Ana mengeluarkan zakat untuk istri dan anak ana serta menyalurkan zakat fitrah ke mertua ana.
Kemudian istri dan anak ana biasa setelah Eid ziaroh ke rumah mertua ana, sesekali istri dan anak ana makan siang atau malam di situ (sebagaimana kebiasaan anak yang sedang di rumah orang tuanya).
Apakah makan dari makanan yang disitu terdapat harta zakat diperbolehkan Ustadz? (M. Hidayatullah – Dompu)
Jawab :
الحمد لله والصلاة والسلام على رسول الله وعلى آله وصحبه أجمعين وبعد
Suatu ketika bariroh mantan budaknya Aisyah radhiyallahu anhuma mendapatkan makanan sedekah, kemudian Rasulullah ﷺ masuk rumah dan menanyakan hidangan makanan yang ada dagingnya yang sempat beliau lihat, maka seisi rumah menjawab :
بَلَى يَا رَسُولَ اللَّهِ ، وَلَكِنْ ذَلِكَ لَحْمٌ تُصُدِّقَ بِهِ عَلَى بَرِيرَةَ ، وَأَنْتَ لَا تَأْكُلُ الصَّدَقَةَ
“Tentu wahai Rasulullah, akan tetapi itu adalah daging sedekah yang diberikan kepada bariroh, dan engkau tidak makan makanan sedekah.”
Maka beliau ﷺ bersabda :
هُوَ عَلَيْهَا صَدَقَةٌ ، وَهُوَ لَنَا هَدِيَّةٌ
Iya dia benar sedekah untuk nya, dan untuk kita jadi hadiah.” (HR. Bukhari 5279 dan Muslim 1074).

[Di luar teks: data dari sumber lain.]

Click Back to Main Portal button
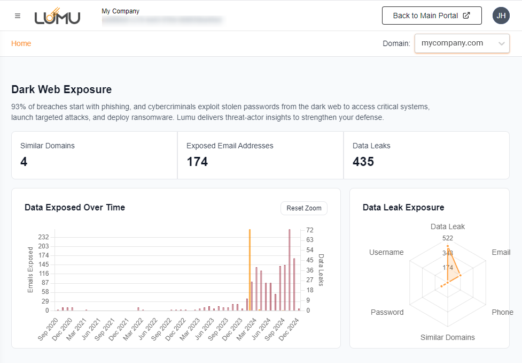522x363 pixels. (x=425, y=16)
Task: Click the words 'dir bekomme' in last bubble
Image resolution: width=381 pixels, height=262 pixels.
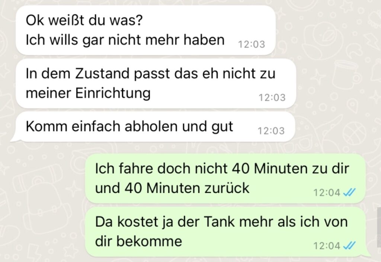Action: point(138,241)
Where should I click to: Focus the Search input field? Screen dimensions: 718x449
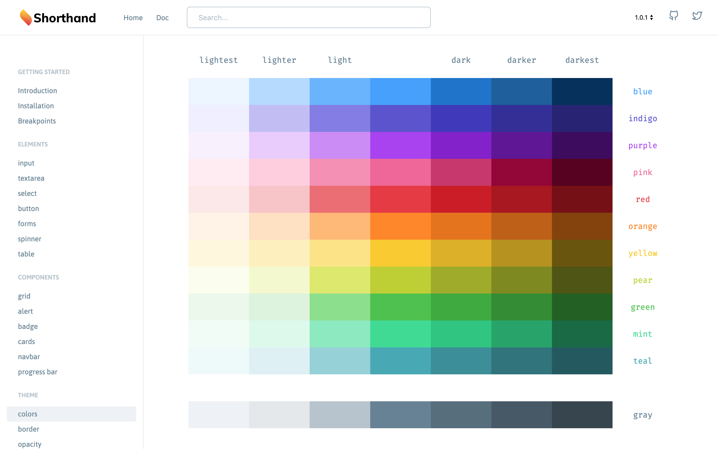[309, 18]
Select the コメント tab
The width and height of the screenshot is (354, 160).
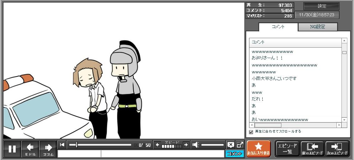[x=278, y=27]
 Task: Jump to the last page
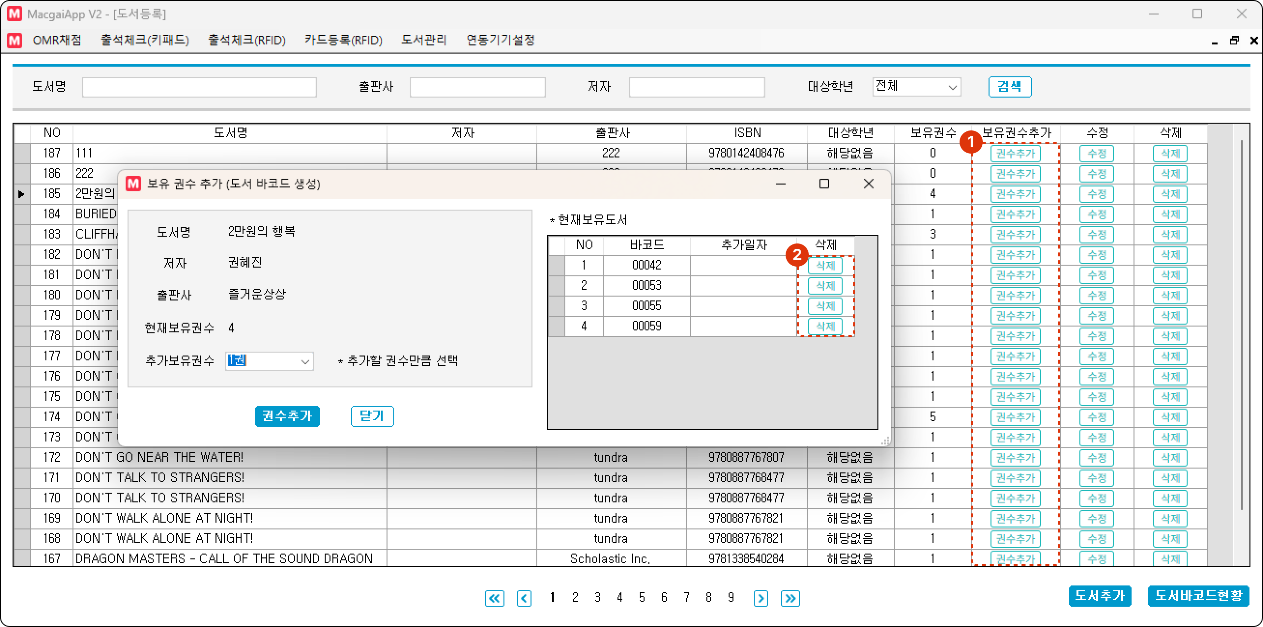(790, 598)
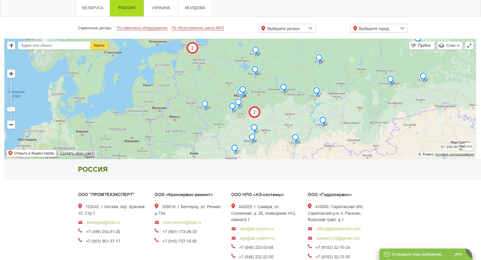Select the map pin at Yekaterinburg
This screenshot has height=260, width=481.
tap(390, 80)
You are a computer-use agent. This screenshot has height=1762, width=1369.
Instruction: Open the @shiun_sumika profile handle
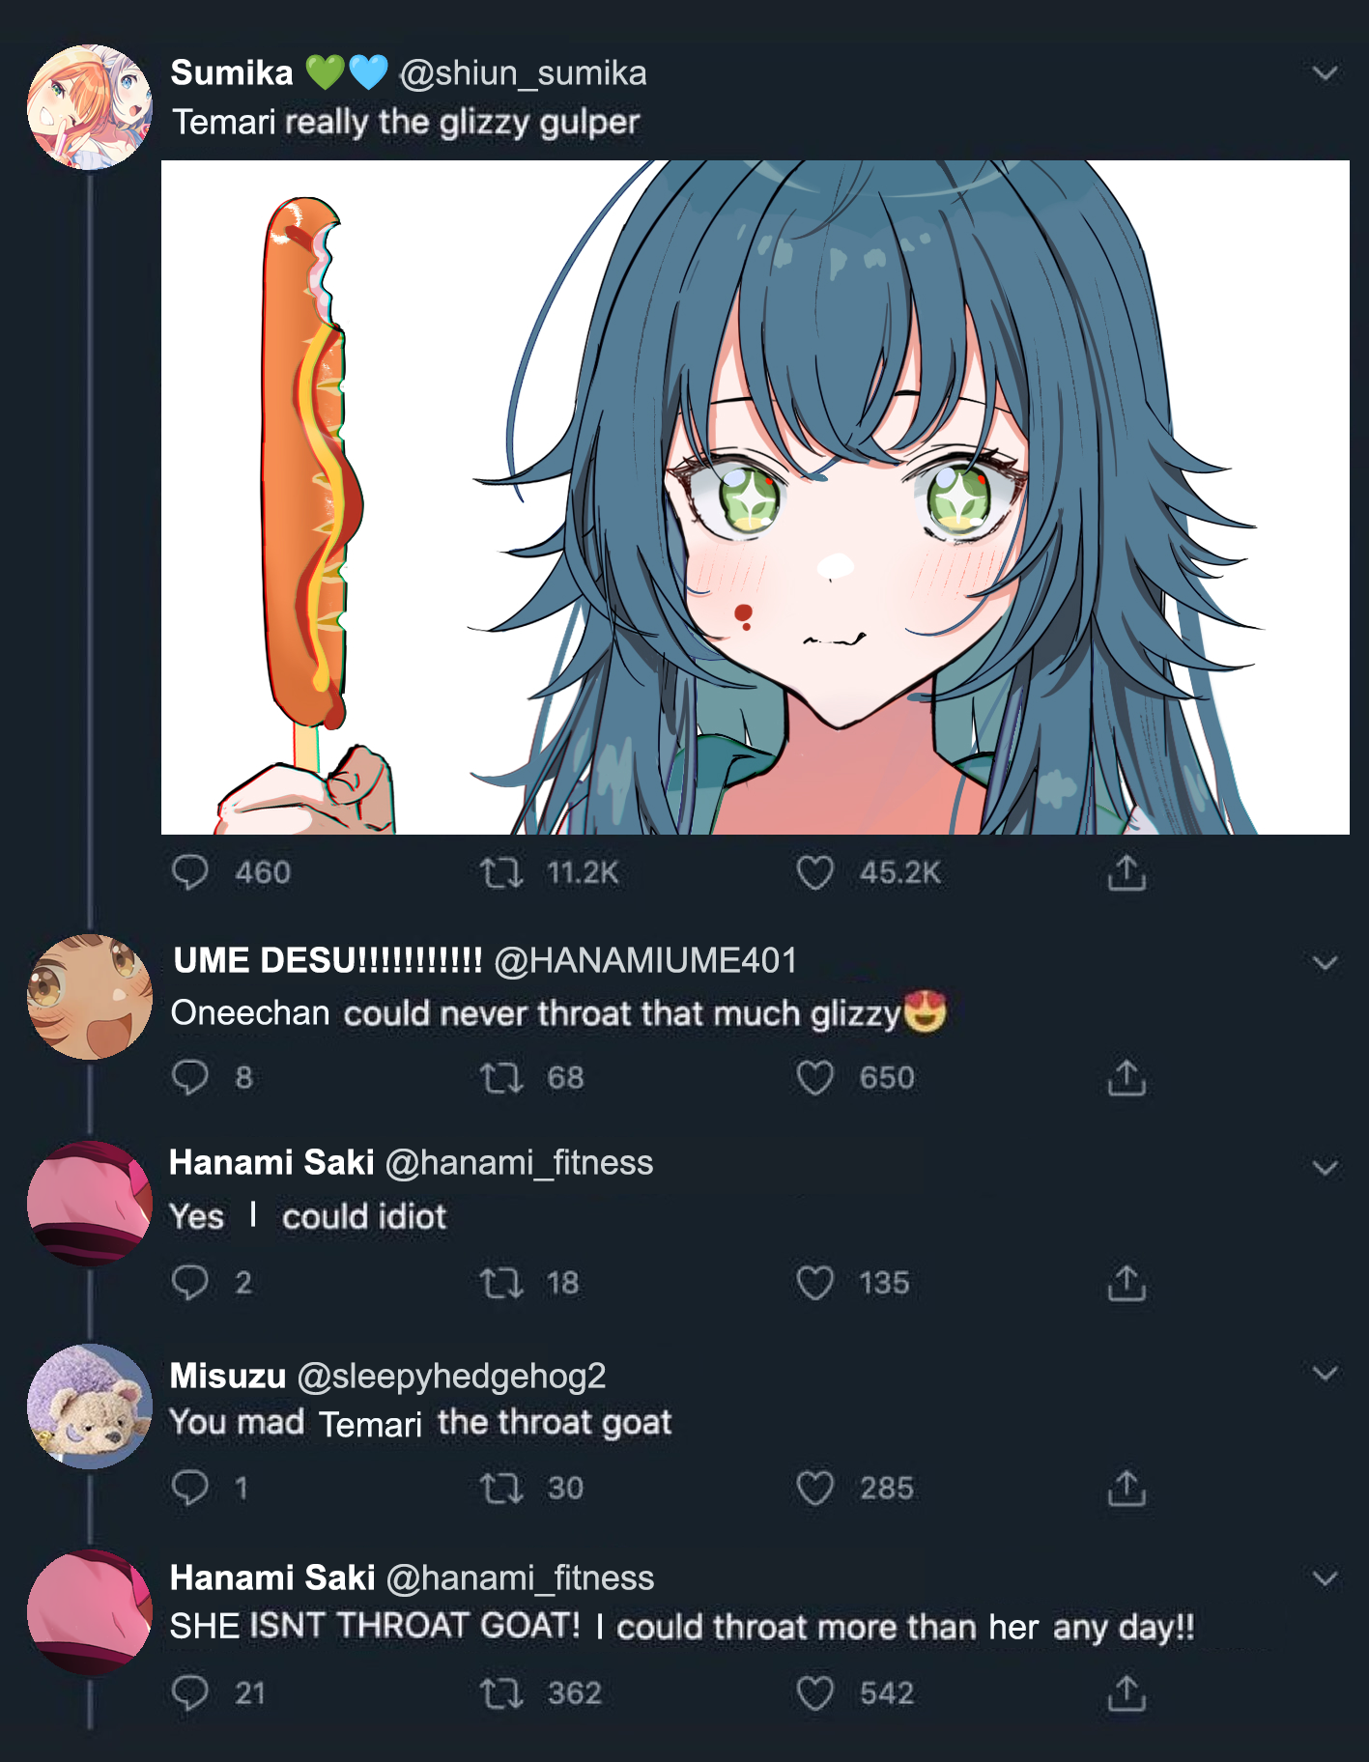(x=523, y=73)
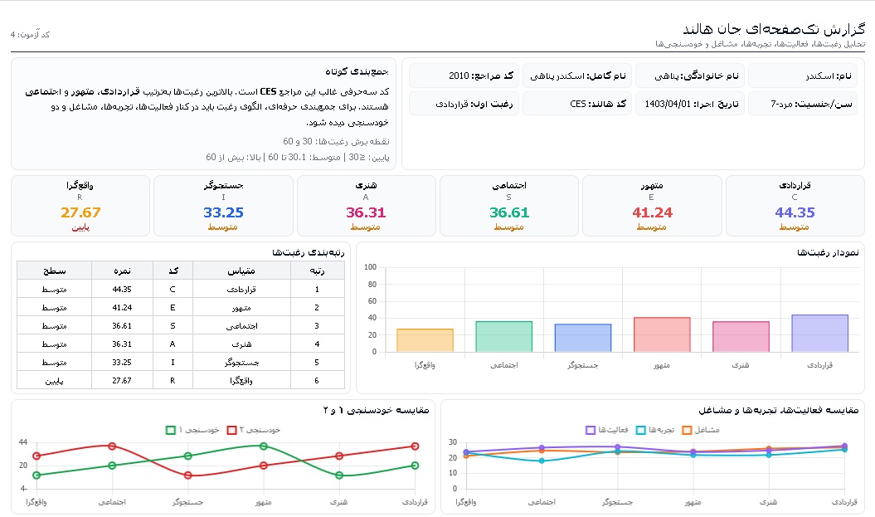Screen dimensions: 875x517
Task: Click the واقع‌گرا orange bar in chart
Action: coord(425,340)
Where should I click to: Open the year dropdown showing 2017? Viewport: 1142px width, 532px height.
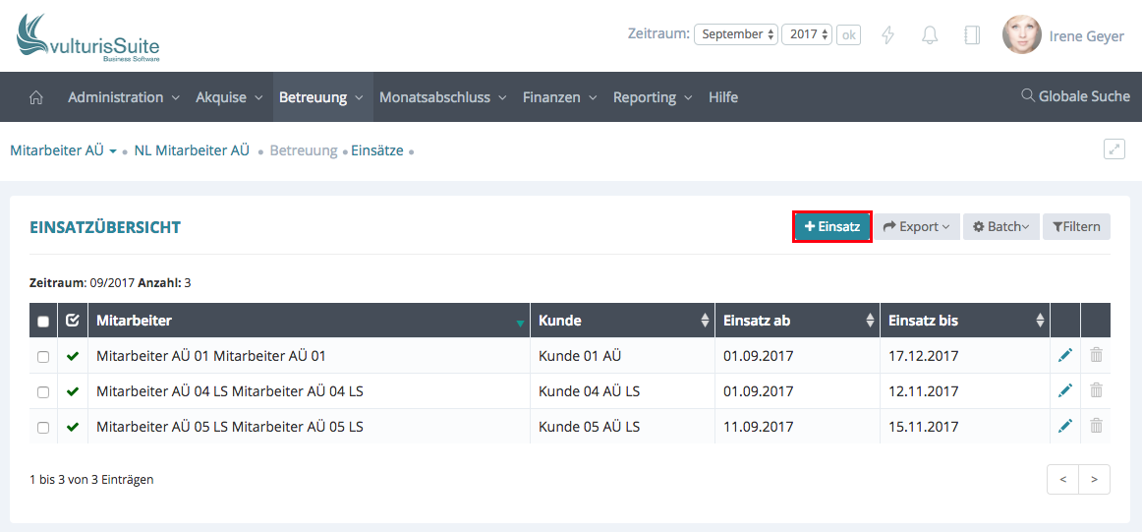(807, 34)

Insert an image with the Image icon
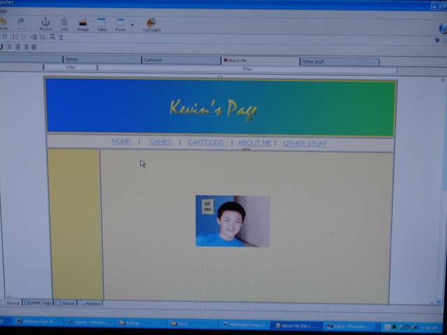pyautogui.click(x=83, y=24)
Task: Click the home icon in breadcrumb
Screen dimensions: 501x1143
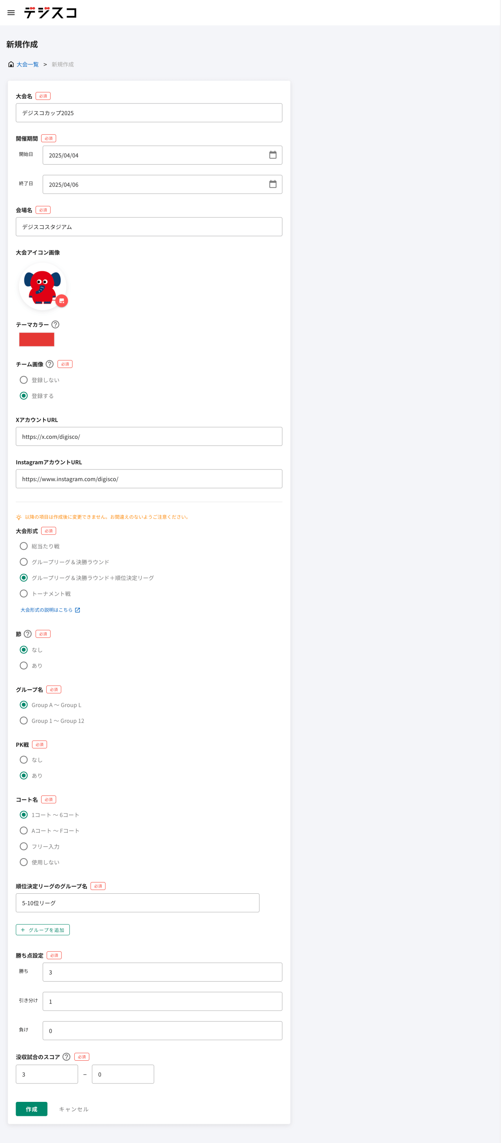Action: (x=11, y=64)
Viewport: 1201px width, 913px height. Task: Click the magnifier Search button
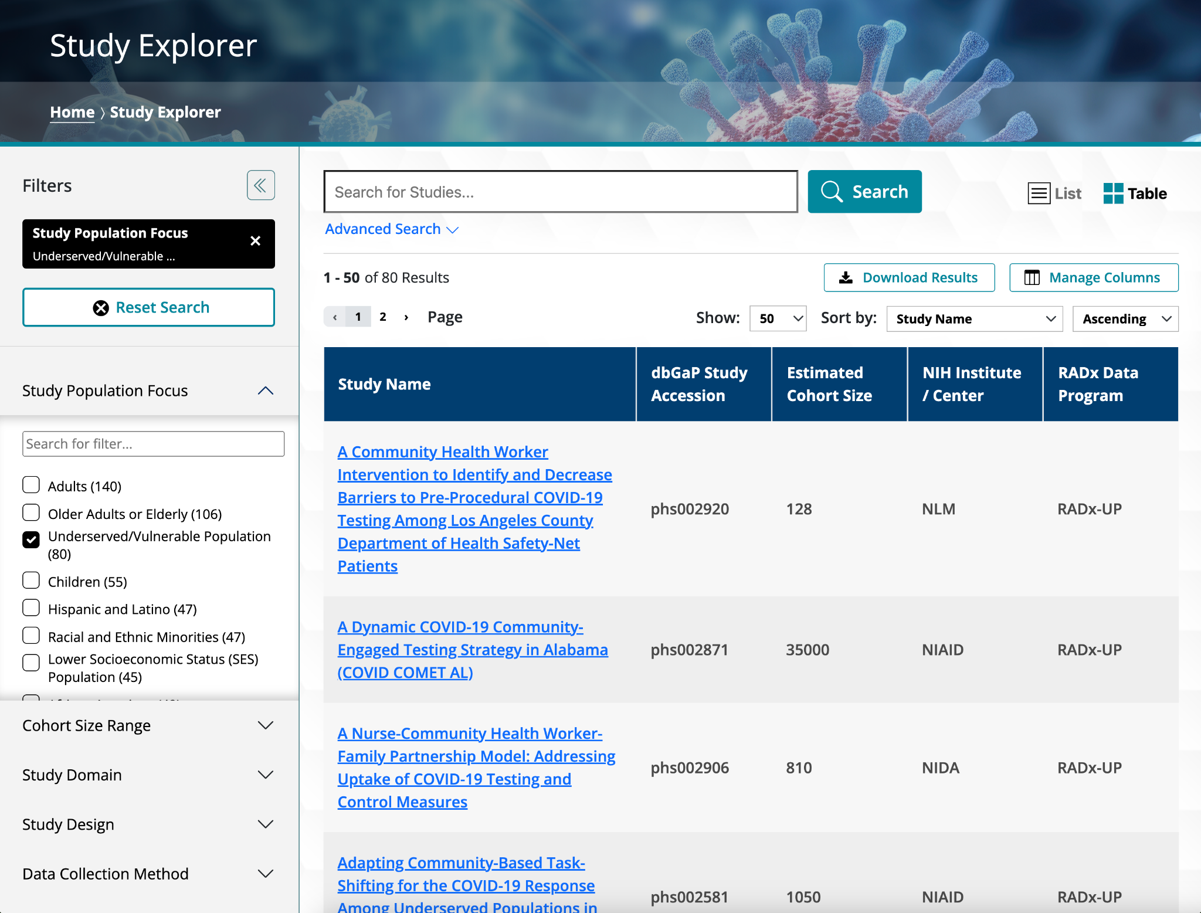click(x=864, y=192)
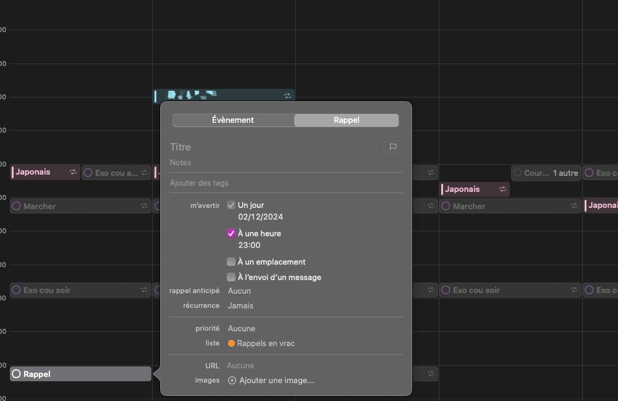Show hidden items via 1 autre
618x401 pixels.
[565, 173]
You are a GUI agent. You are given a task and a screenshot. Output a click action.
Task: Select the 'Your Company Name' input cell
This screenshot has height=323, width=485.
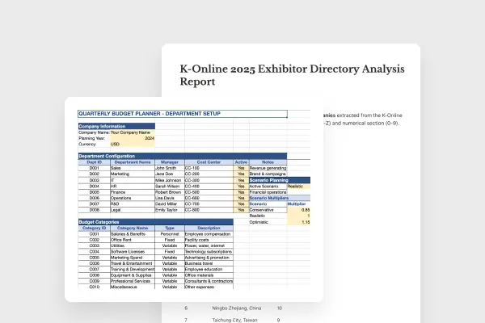click(132, 132)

Yang bisa diambil faidahnya dari hadits ini adalah boleh bagi kita makan makanan sedekah yang dihidangkan kepada kita, karena bukan kita yang mendapatkan zakat tersebut, akan tetapi yang menghidangkannya kepada kita dialah yang dapat sedekah, sehingga kita boleh memakannya karena bukan kita si penerima zakatnya.
Imam Nawawi rahimahullah berkata :
فيه دَلِيل عَلَى أَنَّهُ إِذَا تَغَيَّرَتْ الصِّفَة تَغَيَّرَ حُكْمُهَا ، فَيَجُوز لِلْغَنِيِّ شِرَاؤُهَا مِنْ الْفَقِير ، وَأَكْلهَا إِذَا أَهْدَاهَا إِلَيْهِ
“Ini adalah dalil bahwa sesuatu itu jika sudah berubah sifatnya maka hukum nya berubah, maka boleh bagi si kaya untuk membelinya dari si fakir dan kemudian memakannya jika dia menghadiahkan nya.” (Lihat syarh shohih Muslim 5/274).
***
Tuban, 26 Ramadhan 1446 H/26 Maret 2025 M
Dijawab oleh : Ustadz Muhammad Yusuf Rustam, Lc., M.A.